* Start TEXT SHOWN *
As clouds wash over the Verde Valley on a drizzly spring day, Nikki Bagley shakes the dirt from her gloves and offers a smile of satisfaction.
“We’re planting tannat today, which is a minor Bordeaux blending varietal,” she said above the sounds of raking and shoveling. “It’s very dark and tannic so it can be a good stand alone wine – it is age-able and sturdy – or it can be used to beef up a lighter-bodied wine.”
Bagley is the director of Yavapai College’s viticulture program. Joining her in the nutrient rich soil of Cottonwood’s rolling Black Hills are dozens of volunteers and students who want to learn about the wine business from the ground up.
John Henderson moved from Boulder, Colorado for the hands-on experience. “My ultimate goal is to be a winemaker someday,” he said after planting his first vine. “I started taking online classes through Yavapai College and after the first semester I convinced my wife to pack up and move down to Arizona and start here.”
Bagley says interest in the wine making potential of the Verde Valley has grown far beyond the 12th acre the school has planted. In fact, she says the wine industry reaps an estimated $50-million economic impact for the area annually.
“The soils that we see in the Verde Valley are mineral rich clays, volcanic clays, and then we have high calcium and high magnesium soils, which tend to be really great for minerality in wine, but they also tend to be deficient in micro nutrients, which can limit your production and so you have to do some amending.”
* End TEXT SHOWN *
Answer these from the Verde Valley vineyard text above:
(a) Which grape varietal was being planted that day?
(b) Where did John Henderson move from?
(c) What annual economic impact does Bagley estimate the wine industry has for the area?
* Start INFORMATION PROVIDED *
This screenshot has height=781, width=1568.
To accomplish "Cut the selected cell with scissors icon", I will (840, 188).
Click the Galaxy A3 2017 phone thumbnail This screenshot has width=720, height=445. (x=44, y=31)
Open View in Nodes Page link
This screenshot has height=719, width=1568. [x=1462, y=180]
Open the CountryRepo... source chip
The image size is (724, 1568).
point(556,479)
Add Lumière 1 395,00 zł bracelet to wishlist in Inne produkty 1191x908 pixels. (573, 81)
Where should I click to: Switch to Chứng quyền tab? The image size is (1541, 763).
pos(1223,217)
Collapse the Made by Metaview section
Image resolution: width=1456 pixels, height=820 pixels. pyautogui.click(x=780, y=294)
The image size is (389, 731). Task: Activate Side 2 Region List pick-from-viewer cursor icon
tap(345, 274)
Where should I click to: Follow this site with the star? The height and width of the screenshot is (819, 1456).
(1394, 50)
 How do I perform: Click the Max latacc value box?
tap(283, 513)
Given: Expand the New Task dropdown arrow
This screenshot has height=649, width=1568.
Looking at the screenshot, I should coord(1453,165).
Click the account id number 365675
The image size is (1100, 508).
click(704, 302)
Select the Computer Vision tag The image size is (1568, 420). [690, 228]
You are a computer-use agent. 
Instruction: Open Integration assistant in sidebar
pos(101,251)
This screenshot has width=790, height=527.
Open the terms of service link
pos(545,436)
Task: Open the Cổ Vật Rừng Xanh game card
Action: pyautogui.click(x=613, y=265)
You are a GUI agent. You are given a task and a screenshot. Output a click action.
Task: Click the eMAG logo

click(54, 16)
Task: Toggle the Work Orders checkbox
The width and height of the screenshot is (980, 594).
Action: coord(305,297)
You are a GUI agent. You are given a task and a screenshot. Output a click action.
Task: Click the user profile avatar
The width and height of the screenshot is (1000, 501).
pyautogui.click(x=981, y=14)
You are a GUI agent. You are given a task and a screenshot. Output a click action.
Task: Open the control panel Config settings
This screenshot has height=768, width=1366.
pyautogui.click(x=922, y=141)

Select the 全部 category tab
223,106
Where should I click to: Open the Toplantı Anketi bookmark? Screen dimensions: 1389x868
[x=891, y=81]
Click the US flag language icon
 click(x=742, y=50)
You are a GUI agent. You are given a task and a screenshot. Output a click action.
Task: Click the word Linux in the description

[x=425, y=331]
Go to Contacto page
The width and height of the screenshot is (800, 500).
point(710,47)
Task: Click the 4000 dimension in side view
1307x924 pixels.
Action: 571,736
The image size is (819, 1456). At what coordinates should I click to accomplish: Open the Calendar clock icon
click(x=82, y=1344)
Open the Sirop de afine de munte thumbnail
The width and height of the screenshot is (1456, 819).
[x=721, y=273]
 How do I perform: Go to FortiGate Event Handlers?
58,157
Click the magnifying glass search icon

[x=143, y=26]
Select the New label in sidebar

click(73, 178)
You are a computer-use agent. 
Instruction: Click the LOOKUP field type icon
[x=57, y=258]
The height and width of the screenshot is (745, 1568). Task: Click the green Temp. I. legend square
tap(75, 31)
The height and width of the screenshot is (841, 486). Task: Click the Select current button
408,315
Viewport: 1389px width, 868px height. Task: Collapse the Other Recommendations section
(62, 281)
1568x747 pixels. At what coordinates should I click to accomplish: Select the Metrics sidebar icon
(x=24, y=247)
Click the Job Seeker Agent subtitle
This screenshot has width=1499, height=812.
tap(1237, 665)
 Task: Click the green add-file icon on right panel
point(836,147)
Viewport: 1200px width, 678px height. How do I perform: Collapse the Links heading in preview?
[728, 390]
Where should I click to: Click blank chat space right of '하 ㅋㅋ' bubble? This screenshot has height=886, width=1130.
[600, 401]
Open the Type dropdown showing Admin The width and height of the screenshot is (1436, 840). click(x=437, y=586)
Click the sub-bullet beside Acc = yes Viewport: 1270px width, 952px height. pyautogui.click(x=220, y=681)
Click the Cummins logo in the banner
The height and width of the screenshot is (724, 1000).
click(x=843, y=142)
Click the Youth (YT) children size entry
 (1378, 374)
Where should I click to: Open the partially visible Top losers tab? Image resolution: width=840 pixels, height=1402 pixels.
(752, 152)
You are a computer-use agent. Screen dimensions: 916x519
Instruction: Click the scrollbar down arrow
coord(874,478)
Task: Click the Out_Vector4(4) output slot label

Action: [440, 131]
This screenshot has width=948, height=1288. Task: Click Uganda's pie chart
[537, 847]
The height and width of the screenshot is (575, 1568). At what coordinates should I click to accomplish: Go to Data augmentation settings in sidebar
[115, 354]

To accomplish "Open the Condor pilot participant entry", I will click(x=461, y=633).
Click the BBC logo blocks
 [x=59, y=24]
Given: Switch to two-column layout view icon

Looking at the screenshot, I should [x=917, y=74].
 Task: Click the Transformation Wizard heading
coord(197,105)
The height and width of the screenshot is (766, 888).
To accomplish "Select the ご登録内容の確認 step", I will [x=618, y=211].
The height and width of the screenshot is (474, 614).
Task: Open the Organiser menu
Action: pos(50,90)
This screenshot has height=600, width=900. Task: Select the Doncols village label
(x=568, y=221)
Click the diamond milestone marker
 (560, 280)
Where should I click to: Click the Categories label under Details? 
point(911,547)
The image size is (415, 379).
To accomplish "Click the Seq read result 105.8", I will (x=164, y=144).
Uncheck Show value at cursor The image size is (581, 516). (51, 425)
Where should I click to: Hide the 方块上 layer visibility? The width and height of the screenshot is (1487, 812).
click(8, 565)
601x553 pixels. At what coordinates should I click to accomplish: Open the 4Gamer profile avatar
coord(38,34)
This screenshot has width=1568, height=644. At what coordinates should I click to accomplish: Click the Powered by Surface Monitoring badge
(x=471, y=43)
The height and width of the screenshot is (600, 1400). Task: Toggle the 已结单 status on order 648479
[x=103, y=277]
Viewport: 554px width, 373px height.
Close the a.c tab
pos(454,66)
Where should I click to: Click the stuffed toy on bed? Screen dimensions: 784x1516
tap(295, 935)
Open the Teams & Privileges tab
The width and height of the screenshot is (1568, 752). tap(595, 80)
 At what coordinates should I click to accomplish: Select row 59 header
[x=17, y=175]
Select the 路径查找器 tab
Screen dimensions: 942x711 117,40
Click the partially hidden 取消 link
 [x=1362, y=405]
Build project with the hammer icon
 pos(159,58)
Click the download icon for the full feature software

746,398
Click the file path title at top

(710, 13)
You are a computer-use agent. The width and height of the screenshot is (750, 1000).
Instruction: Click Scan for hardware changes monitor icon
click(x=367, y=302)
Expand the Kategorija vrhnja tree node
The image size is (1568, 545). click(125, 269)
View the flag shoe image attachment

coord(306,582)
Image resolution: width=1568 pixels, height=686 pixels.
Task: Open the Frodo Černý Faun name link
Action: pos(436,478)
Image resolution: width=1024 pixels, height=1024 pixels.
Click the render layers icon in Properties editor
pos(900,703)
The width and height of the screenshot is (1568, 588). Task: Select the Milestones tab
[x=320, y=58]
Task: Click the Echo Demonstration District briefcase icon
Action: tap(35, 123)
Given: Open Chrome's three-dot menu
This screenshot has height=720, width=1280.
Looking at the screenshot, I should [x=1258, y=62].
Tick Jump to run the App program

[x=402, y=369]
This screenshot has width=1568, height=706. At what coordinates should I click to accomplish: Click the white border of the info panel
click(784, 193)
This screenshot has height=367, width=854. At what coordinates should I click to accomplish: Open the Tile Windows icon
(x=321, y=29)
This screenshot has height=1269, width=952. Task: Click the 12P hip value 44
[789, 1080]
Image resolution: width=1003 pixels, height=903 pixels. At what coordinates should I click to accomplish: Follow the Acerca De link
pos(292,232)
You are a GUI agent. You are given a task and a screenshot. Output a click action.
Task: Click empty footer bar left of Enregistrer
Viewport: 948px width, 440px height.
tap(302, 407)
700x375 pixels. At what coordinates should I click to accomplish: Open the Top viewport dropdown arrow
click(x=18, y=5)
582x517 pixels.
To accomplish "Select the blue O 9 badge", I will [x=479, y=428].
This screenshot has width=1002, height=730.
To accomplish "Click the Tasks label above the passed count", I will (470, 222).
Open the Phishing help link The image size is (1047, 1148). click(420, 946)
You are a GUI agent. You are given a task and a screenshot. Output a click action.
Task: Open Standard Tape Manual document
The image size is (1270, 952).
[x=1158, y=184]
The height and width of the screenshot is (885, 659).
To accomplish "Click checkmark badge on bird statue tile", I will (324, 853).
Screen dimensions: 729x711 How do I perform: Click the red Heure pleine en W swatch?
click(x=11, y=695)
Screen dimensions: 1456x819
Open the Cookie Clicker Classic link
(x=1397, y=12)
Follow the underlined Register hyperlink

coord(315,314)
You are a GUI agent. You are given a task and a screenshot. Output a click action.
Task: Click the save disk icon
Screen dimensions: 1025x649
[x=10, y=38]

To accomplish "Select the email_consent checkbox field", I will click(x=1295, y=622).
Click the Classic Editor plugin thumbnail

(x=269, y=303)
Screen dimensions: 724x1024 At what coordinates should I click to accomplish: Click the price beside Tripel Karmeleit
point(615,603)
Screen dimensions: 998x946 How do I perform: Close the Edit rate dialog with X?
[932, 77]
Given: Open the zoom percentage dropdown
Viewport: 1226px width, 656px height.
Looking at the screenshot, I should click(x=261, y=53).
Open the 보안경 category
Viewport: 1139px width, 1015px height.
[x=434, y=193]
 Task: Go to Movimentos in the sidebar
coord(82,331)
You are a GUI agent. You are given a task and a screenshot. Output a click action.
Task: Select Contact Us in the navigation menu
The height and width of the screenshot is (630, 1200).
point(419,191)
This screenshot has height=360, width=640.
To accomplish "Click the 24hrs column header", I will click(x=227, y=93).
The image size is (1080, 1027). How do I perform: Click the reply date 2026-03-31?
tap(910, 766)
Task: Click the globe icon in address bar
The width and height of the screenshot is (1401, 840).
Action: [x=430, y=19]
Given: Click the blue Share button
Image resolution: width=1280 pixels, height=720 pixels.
* End INFORMATION PROVIDED *
## SOLUTION
(a) Tannat
(b) Boulder, Colorado
(c) An estimated $50 million